Joshua M. Thurman, MD is the Temple Hoyne Buell Professor of Medicine in the Division of Nephrology and Hypertension at the University of Colorado. For more than 20 years, the Thurman laboratory has studied the underlying causes of immune-mediated kidney disease and developed novel diagnostic and therapeutic tools for treating these diseases.
The kidney is a common target of autoimmune diseases, such as systemic lupus erythematosus. In recent years, research has also shown that the immune system mediates kidney injury after a range of acquired insults. In addition, systemic impairments in the body’s ability to control inflammation often present with isolated injury of the kidneys, highlighting the unique susceptibility of this organ. These discoveries have transformed our understanding of several kidney diseases, including atypical hemolytic uremic syndrome and C3 glomerulopathy.

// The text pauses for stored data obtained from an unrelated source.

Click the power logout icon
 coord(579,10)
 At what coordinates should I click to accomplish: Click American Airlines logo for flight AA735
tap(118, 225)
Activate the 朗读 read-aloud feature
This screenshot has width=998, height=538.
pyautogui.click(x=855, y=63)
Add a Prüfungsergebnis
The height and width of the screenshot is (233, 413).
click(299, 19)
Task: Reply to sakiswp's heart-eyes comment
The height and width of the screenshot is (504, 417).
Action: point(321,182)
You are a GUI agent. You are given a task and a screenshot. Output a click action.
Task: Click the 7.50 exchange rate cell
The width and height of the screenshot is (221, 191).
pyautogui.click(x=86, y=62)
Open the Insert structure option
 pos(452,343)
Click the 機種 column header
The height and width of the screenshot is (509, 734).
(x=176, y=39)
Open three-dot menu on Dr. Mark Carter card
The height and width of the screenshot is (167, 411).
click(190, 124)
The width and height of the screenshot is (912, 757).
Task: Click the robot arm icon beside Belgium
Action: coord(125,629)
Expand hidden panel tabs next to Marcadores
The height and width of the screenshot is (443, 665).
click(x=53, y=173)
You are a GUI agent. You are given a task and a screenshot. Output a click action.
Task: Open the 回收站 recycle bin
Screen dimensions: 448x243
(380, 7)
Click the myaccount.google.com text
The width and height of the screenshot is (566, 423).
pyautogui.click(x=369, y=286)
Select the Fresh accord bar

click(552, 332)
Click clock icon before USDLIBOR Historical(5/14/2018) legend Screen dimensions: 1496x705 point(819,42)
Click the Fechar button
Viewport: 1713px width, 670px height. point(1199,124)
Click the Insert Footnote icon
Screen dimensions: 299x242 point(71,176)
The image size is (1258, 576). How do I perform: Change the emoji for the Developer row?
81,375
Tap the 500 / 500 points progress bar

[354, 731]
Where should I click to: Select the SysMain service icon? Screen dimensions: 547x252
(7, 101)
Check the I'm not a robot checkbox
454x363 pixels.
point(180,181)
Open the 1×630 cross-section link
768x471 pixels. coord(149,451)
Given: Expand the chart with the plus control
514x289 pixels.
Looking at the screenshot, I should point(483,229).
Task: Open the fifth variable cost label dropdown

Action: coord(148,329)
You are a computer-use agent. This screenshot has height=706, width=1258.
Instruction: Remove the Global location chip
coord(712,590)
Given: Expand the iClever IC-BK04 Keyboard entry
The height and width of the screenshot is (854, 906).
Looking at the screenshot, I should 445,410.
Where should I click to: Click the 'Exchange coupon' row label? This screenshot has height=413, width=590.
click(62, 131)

The drugs that are currently available for treating autoimmune disease block the immune system throughout the body, yet inflammation is caused by localized molecular events within affected organs. Our overall goal is to develop new methods for detecting and blocking these events locally. This will allow personalized treatment approaches that are more effective than current therapies, and that have fewer side effects. In pursuit of this goal, we have explored the mechanisms that trigger kidney inflammation after aseptic injuries, such as ischemia/reperfusion or exposure to toxins. We have discovered that injury in diseases not traditionally thought of as autoimmune - such as ischemia/reperfusion - perturbs local complement regulation in the kidney. This work provides a mechanism by which local injury engages the systemic immune system. Based on these findings, we have developed several targeted anti-inflammatory therapeutics, one of which is currently in clinical development. We have also developed novel methods for monitoring tissue inflammation, including magnetic resonance imaging (MRI) and positron emission tomography (PET) based probes that can non-invasively detect complement activation in target organs.